The locus of struggle now seems to be the hotel workers, among the lowest paid in the nation. Hyatt has now become the main target because of their refusal to negotiate a union contract in good faith. Yesterday in San Francisco, about 150 union marchers were jailed. Hyatt becomes especially significant as it is owned by one of President Obama's richest and most powerful backers, Penny Pritzker and the Pritzker family. They became notorious for firing 98 hospitality workers at a Boston hotel and replacing them with non-union workers who they were forced to train before being put out on the street.

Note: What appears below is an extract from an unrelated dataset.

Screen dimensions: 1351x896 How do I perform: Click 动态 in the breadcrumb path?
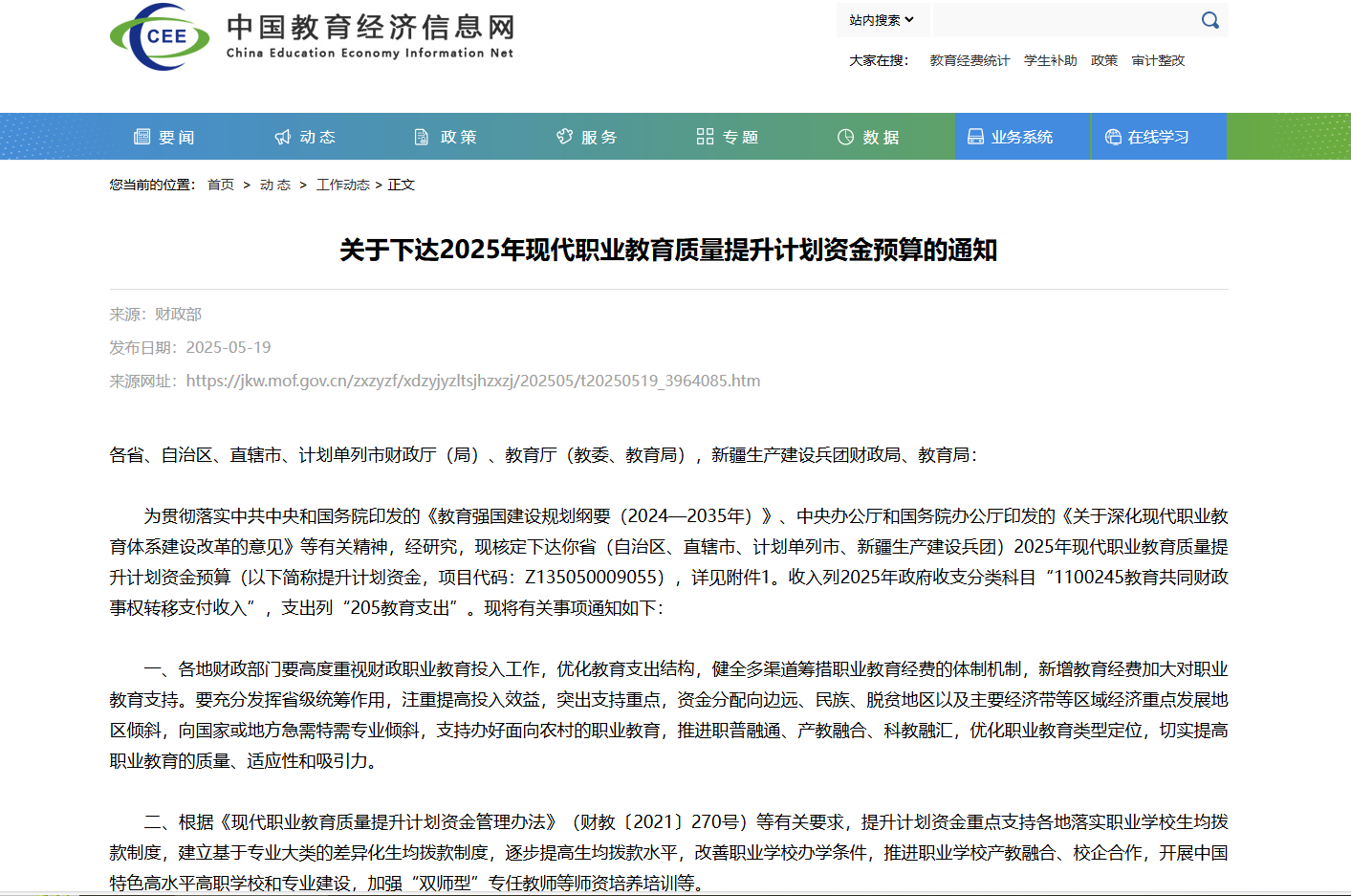pyautogui.click(x=275, y=185)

In 1920, a strike at Matewan turned into a shoot-out that killed seven Baldwin-Felts guards who had been hired as strikebreakers. Town Police Chief Sid Hatfield, a champion of the strikers, was charged in a different fracas. As he and a companion walked up the steps of the McDowell County Courthouse, they were gunned down by other Baldwin-Felts agents. The murder inflamed miners, who gathered for a second march. In August 1921, 10,000 to 15,000 armed workers entered Logan County. Their advance was halted at Blair Mountain, where Sheriff Chafin's forces had installed machine guns behind breastworks. Full-scale warfare ensued for several days, and perhaps 20 were killed on both sides. President Warren Harding sent Army units and even a squadron of fighter planes to suppress the uprising. Afterward, UMW leaders were tried for treason, but juries found them innocent.
Connections to education reform and current administration policies couldn't be clearer as the fate of teachers and their right to bargain collectively also hangs in the balance. Hopefully Obama, who has backed union rights in the past, won't turn into Warren Harding on this one.